READING PASSAGE Block Start

Only obvious side effect is an extra tit but thats fine with me. ;)

She said her ID and credentials were checked twice so its unlikely that there would be any way to sneak in.
She was impressed with the way it was being ran. Said it was very smooth
@golden_blunder @Balljy
 
These vaccines are an insane privilege, my wife's grandmother passed away with covid a month or so ago (delay in her getting the vaccine due to being completely housebound with multiple comorbidities, we tried sourcing ambulances as she'd needed hoisting and stretches but were unable to get to her in time). My maternal grandmother in canada just passed away yesterday after fighting it too, apparently they've been quite slow there with the rollout.
Neither despite being what is portrayed regarding south asian/BAME were engaging in risky rule-breaking behaviours nor were their families, and neither were vaccine hesitant
Sorry to hear that.

It's been an awful year for so many families, and somehow it seems worse now that it feels like we have a chance of stopping most of the deaths.

READING PASSAGE Block End
EXTRACTED MATERIAL Block Start

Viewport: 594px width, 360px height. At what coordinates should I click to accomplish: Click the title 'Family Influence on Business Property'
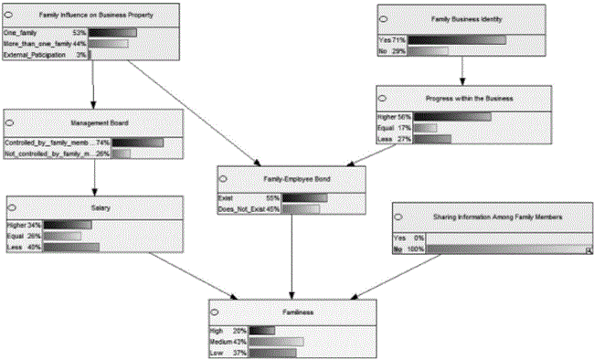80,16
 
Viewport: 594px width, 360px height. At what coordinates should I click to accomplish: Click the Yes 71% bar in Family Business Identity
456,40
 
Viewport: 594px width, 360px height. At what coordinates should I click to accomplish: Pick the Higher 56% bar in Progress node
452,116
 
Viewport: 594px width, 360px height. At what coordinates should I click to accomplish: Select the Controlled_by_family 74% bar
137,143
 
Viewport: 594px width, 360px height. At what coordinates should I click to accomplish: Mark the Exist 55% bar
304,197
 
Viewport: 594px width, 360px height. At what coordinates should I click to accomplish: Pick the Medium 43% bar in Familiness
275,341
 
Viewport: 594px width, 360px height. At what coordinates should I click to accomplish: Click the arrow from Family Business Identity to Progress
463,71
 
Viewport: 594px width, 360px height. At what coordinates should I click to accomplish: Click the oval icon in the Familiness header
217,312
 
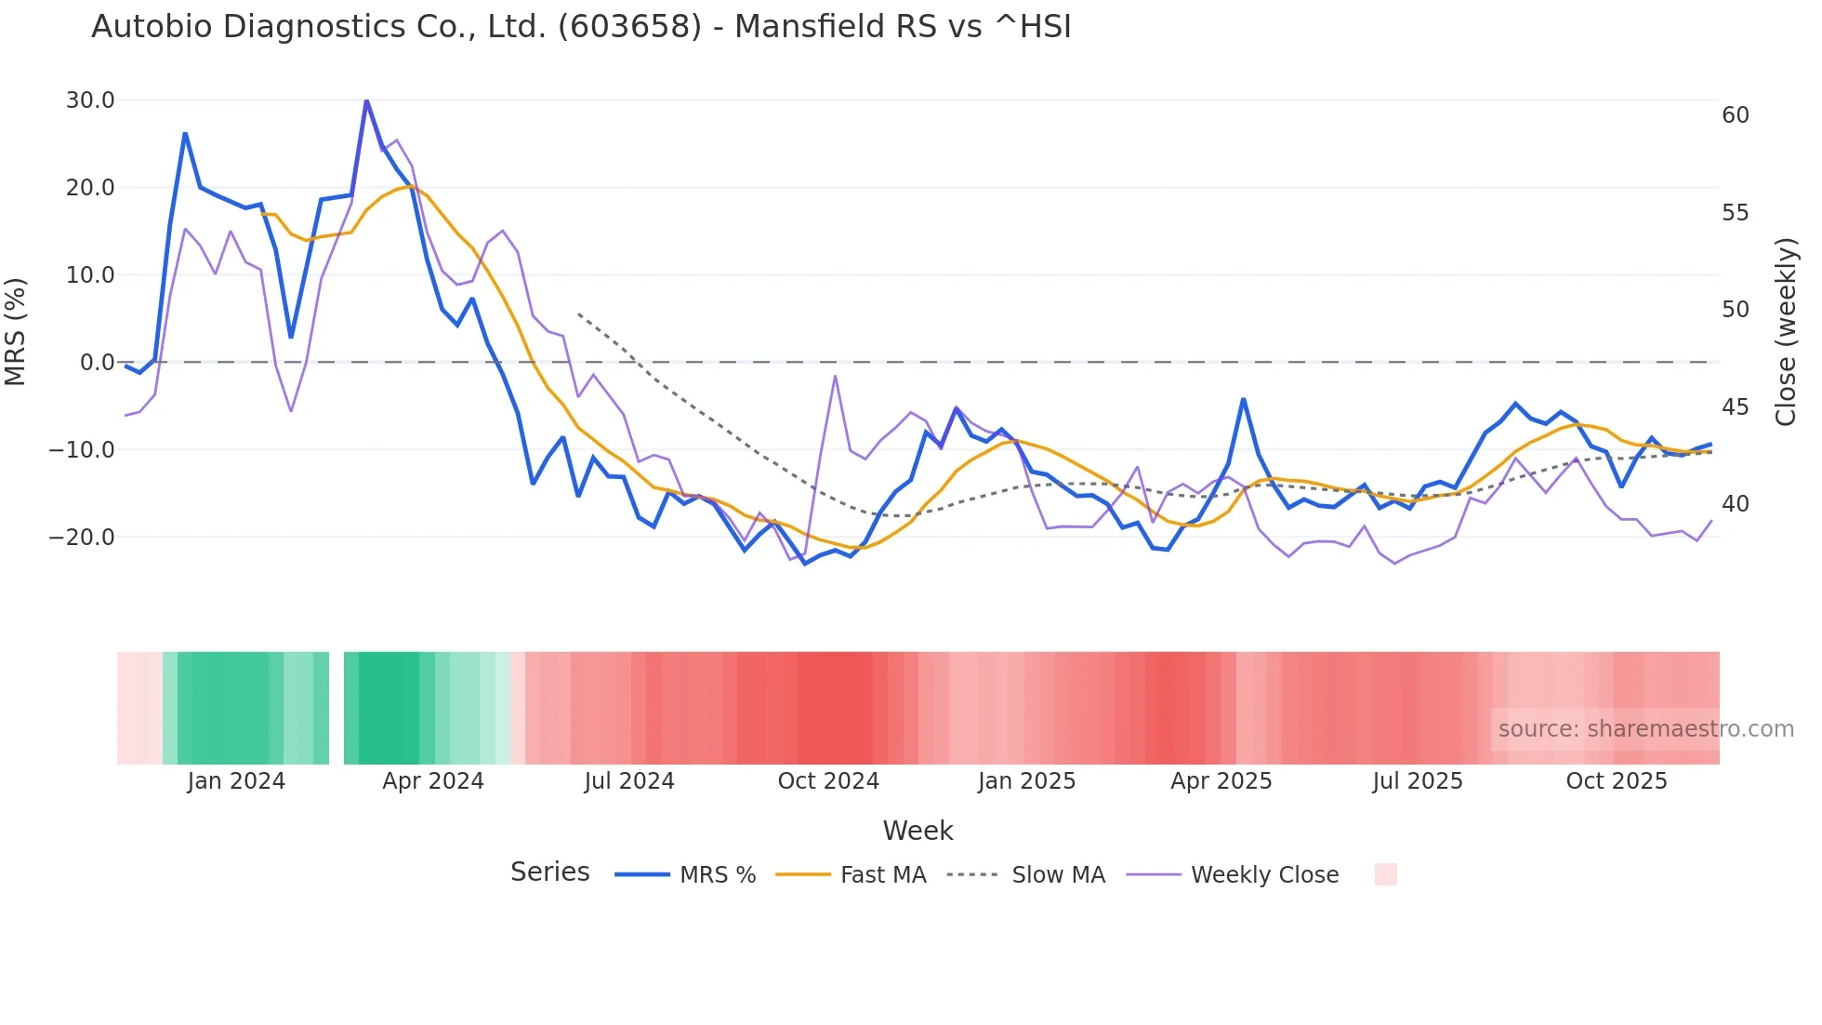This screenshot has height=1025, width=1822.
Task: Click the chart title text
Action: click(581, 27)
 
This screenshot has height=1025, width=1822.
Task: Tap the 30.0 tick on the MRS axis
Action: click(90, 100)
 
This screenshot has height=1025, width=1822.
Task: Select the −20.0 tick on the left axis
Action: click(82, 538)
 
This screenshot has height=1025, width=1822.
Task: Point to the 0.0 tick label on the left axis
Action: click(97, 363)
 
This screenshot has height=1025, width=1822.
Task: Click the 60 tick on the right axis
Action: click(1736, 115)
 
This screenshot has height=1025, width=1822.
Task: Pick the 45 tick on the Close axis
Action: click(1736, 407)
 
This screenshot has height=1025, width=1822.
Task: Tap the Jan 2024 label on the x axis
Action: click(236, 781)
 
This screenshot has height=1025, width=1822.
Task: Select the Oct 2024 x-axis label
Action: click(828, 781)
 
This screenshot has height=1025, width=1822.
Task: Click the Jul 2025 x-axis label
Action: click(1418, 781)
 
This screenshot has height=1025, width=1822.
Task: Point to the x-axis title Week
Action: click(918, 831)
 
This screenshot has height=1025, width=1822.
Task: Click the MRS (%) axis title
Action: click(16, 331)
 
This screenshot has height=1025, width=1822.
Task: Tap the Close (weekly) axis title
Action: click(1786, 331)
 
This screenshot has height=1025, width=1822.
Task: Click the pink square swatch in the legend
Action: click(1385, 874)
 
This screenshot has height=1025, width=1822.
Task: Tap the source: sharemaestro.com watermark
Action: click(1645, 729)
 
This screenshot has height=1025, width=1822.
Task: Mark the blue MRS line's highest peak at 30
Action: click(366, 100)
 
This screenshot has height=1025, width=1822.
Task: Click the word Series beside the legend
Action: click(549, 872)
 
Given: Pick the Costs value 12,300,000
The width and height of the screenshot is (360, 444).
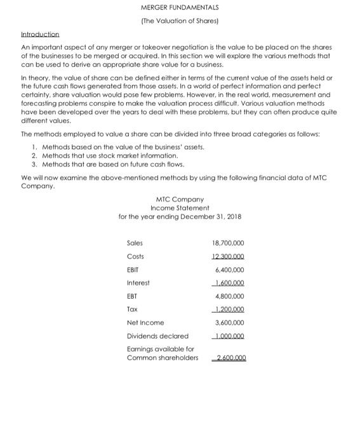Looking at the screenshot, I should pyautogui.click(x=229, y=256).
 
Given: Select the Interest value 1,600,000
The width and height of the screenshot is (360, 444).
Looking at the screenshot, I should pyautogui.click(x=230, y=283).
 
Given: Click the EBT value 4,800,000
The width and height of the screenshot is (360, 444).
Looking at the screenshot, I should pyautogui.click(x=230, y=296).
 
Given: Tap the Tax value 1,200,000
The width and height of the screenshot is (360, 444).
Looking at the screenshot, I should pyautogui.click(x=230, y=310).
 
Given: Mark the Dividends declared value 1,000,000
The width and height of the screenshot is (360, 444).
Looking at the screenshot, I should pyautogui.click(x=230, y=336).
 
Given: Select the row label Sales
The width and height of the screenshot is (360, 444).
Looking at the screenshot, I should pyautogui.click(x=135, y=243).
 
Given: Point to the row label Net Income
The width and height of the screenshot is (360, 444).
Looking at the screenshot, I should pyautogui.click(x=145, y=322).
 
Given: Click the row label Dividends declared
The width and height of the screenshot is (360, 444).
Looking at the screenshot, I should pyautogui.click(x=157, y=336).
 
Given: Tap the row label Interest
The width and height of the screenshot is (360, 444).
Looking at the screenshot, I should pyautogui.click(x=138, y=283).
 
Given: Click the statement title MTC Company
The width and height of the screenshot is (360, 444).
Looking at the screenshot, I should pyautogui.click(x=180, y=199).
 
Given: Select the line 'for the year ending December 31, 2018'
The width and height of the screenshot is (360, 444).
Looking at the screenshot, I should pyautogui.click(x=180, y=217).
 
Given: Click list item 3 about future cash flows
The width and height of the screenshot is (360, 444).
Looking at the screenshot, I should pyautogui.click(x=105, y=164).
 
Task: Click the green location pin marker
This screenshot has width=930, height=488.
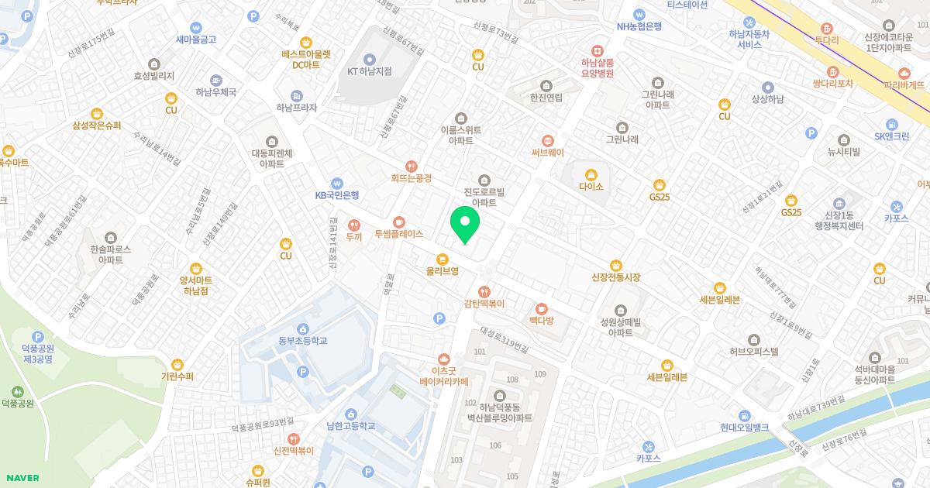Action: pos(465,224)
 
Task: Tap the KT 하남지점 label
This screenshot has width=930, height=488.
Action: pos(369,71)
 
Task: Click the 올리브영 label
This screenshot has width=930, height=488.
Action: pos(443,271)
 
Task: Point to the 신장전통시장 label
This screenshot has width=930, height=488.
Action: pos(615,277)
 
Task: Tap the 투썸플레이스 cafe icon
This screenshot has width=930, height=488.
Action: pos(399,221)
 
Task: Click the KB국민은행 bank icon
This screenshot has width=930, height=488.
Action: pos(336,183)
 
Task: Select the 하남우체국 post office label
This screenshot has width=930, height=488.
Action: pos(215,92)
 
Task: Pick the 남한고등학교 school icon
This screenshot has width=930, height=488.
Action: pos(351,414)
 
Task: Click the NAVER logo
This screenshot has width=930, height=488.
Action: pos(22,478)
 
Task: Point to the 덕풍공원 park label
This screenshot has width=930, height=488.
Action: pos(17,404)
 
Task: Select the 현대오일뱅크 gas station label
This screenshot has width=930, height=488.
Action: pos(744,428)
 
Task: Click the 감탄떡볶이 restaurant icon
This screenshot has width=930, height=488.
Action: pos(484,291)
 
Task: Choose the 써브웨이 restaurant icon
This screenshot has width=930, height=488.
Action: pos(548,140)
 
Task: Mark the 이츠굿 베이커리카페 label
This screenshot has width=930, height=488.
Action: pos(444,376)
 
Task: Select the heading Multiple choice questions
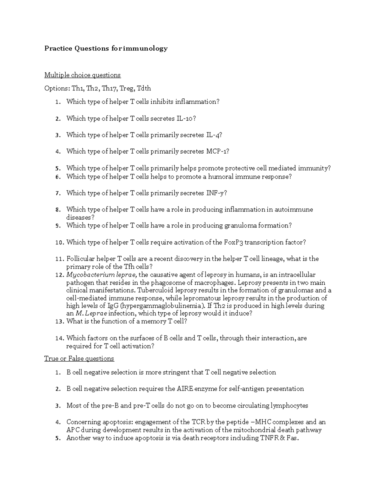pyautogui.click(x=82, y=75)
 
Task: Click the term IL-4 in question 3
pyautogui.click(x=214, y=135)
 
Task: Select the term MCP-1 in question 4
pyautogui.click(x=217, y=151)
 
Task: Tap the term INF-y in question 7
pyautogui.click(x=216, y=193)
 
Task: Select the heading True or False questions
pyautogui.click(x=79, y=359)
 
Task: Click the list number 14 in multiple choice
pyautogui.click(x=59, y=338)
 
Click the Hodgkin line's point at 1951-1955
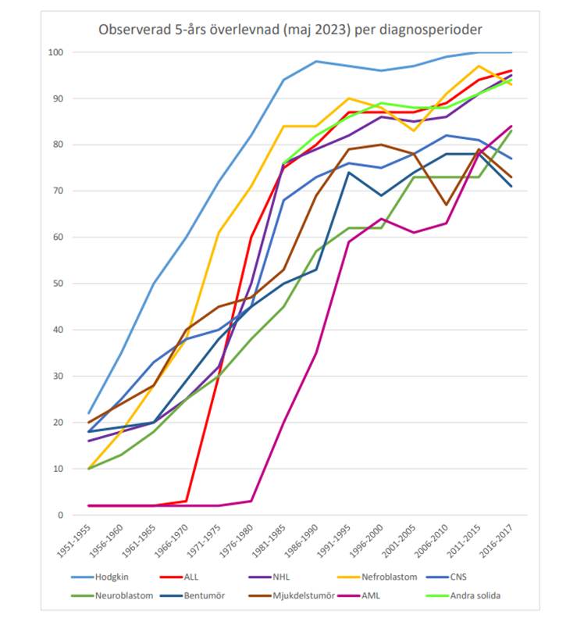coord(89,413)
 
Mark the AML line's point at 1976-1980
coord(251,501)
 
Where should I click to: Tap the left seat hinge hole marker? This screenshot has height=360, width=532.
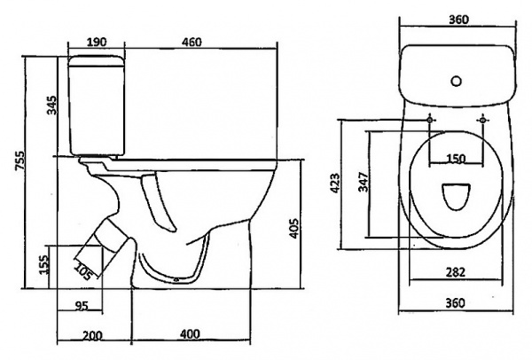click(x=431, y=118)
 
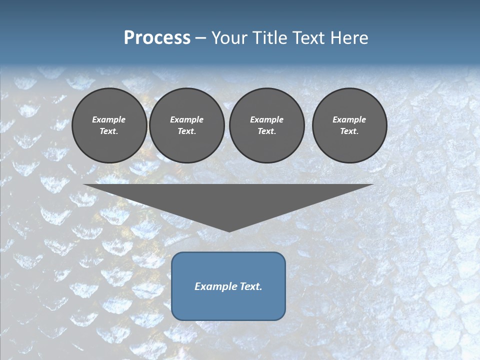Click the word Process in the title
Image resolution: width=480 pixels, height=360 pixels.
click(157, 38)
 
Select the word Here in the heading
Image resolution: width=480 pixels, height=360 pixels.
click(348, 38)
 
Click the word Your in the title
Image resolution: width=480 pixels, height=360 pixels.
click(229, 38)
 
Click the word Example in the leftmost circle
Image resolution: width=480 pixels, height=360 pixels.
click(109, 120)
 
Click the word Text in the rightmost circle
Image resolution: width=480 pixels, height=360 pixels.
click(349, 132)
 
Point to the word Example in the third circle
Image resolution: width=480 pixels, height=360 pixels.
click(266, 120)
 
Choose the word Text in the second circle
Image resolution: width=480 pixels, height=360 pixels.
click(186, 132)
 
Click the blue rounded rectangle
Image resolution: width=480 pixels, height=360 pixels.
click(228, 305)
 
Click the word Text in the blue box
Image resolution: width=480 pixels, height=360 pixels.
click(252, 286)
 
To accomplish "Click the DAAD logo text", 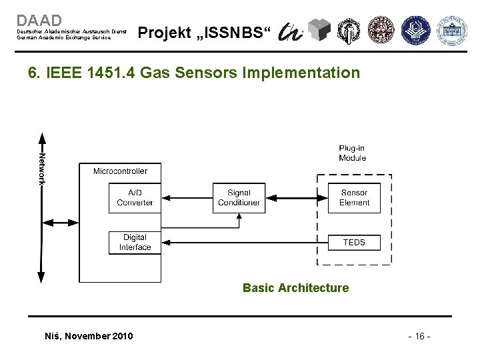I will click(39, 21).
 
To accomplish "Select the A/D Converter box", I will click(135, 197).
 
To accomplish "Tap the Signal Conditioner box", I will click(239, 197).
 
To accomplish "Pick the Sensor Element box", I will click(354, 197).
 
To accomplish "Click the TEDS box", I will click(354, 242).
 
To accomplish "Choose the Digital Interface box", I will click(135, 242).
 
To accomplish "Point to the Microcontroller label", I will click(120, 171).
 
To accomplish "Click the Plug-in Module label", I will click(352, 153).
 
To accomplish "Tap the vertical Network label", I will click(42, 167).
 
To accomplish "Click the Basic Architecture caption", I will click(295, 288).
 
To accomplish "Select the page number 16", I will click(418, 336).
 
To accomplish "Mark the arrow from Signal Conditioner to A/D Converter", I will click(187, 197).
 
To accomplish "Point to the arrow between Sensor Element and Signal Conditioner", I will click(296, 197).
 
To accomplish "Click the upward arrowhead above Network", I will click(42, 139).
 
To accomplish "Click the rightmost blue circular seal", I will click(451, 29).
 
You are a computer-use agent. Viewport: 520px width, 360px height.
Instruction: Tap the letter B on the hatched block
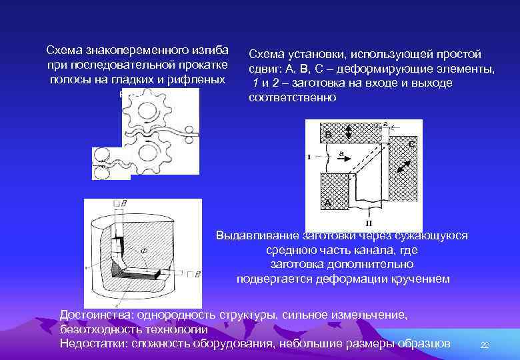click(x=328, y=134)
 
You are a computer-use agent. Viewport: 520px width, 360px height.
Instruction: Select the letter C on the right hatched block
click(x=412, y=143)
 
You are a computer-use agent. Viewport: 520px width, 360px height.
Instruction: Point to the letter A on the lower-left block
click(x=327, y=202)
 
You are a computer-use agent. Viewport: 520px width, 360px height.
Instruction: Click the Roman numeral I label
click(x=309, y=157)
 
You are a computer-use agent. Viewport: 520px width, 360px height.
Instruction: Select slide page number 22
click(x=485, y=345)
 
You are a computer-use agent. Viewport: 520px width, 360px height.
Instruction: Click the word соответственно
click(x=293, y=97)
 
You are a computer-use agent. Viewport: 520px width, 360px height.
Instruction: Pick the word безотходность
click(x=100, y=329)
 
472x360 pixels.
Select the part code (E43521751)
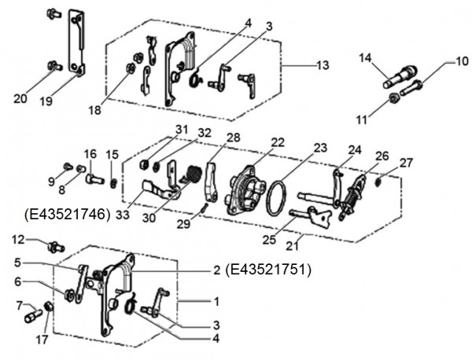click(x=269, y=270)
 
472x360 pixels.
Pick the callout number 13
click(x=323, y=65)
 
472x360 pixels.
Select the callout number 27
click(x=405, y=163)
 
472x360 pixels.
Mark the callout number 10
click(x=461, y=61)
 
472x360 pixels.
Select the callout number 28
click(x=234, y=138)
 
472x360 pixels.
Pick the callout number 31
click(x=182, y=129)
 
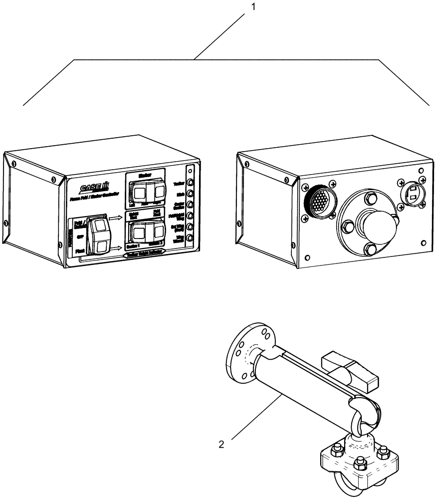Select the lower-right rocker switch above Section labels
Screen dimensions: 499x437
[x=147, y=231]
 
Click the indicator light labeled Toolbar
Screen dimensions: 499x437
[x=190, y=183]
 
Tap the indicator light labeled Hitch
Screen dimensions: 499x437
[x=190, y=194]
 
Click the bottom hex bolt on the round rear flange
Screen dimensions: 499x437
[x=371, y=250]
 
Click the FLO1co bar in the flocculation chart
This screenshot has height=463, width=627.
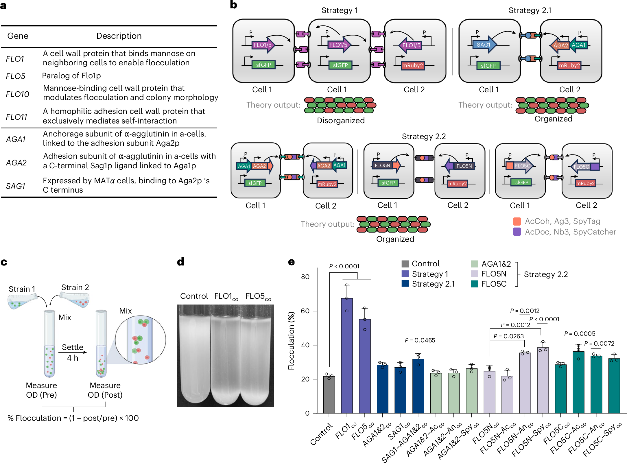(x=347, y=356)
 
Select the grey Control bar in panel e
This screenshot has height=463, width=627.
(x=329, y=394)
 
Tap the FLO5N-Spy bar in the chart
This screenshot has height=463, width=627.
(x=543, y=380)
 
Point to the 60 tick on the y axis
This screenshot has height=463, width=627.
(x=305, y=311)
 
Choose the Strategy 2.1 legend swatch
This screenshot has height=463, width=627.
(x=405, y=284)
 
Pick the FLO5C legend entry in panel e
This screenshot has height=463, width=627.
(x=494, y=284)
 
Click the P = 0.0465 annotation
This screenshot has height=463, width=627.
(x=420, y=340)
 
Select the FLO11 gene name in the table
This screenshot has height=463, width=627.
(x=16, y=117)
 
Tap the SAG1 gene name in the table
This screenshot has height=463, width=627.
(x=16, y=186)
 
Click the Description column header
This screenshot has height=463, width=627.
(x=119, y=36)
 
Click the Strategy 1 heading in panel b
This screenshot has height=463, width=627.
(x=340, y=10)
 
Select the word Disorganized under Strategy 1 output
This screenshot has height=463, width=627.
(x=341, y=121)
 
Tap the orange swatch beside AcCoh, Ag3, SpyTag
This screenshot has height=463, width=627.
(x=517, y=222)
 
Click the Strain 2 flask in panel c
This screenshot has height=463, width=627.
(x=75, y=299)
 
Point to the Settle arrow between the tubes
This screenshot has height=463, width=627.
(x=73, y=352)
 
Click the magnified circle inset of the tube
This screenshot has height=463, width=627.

EXTRACTED MATERIAL Block End

Carry on the forum thread about COVID vaccines, starting after its last post. Ignore the entries; they have nothing to do with the task.

### EXERCISE RESULT
As you say, the vaccines are a privilege. That they exist at all is an extraordinary testament to the researchers and clinicians. That they are starting to save lives is immense, but it's important to remember how many are still dying or becoming seriously ill - all over the world.
 
"Denmark has suspended use of one batch of the AstraZeneca vaccine after a woman who received a dose died from blood clots.

Another person, who received a jab from the same batch ABV5300, was also hospitalised with clots.

EU regulator EMA says there is currently no indication that vaccination has caused these conditions, which are not listed as side effects with this vaccine.

EMA’s safety committee PRAC is investigating the cases reported with the batch as well as all other cases of thromboembolic events, and other conditions related to blood clots, reported post-vaccination.

The information available so far indicates that the number of thromboembolic events in vaccinated people is no higher than that seen in the general population.

As of 9 March 2021, 22 cases of thromboembolic events had been reported among the three million people vaccinated with AstraZeneca's vaccine in the European Economic Area."


Do we have any data on blood clots using Pfizer? I can understand with so many people getting the jab some people will die around the time they had it for a number reasons.
 
Well feck... My mom took the Astra vaccine literally just a few minutes before these news rolled out :rolleyes:

Hope it's not too serious.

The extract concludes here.